:: What the task requires ::
Exactly reproduce the lines from the line that has "Instruction: Click Q1" down to the last line of the entries, inclusive.

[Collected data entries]
[Start of Attachment]
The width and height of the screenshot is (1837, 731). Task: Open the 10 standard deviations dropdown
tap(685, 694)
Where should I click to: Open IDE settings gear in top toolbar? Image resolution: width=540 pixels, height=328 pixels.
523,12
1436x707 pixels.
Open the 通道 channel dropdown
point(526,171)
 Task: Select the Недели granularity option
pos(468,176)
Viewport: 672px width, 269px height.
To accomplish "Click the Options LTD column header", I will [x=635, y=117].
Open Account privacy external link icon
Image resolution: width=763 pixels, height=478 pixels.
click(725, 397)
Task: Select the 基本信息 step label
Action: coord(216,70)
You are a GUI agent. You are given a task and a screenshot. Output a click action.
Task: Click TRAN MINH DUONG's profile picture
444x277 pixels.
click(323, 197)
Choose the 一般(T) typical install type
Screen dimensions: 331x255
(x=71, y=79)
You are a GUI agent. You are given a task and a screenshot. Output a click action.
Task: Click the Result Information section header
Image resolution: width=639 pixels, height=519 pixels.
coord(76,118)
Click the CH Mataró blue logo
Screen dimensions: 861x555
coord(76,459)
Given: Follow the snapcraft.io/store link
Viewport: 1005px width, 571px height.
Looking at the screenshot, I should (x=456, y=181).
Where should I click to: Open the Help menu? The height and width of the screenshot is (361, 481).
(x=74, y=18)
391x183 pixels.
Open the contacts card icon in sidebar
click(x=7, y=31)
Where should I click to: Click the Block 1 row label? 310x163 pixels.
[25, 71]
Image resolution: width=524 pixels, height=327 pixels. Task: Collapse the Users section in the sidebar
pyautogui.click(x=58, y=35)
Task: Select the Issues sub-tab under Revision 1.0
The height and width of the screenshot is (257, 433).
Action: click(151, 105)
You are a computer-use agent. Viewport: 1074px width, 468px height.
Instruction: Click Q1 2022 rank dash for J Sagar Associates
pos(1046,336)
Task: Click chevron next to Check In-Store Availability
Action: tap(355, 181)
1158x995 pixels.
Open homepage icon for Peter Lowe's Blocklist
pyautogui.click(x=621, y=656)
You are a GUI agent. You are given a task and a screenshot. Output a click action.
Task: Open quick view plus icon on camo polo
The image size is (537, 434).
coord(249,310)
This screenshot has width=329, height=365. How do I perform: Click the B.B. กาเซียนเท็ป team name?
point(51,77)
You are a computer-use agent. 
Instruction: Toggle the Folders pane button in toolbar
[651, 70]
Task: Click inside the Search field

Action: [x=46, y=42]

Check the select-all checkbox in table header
[End of Attachment]
:: Result for this task ::
Instruction: Click Q1 2022 rank dash for J Sagar Associates
pos(1046,336)
Task: Click chevron next to Check In-Store Availability
Action: tap(355, 181)
1158x995 pixels.
Open homepage icon for Peter Lowe's Blocklist
pyautogui.click(x=621, y=656)
You are a GUI agent. You are given a task and a screenshot. Output a click action.
Task: Open quick view plus icon on camo polo
The image size is (537, 434).
coord(249,310)
This screenshot has width=329, height=365. How do I perform: Click the B.B. กาเซียนเท็ป team name?
point(51,77)
You are a computer-use agent. 
Instruction: Toggle the Folders pane button in toolbar
[651, 70]
Task: Click inside the Search field

Action: [x=46, y=42]

Check the select-all checkbox in table header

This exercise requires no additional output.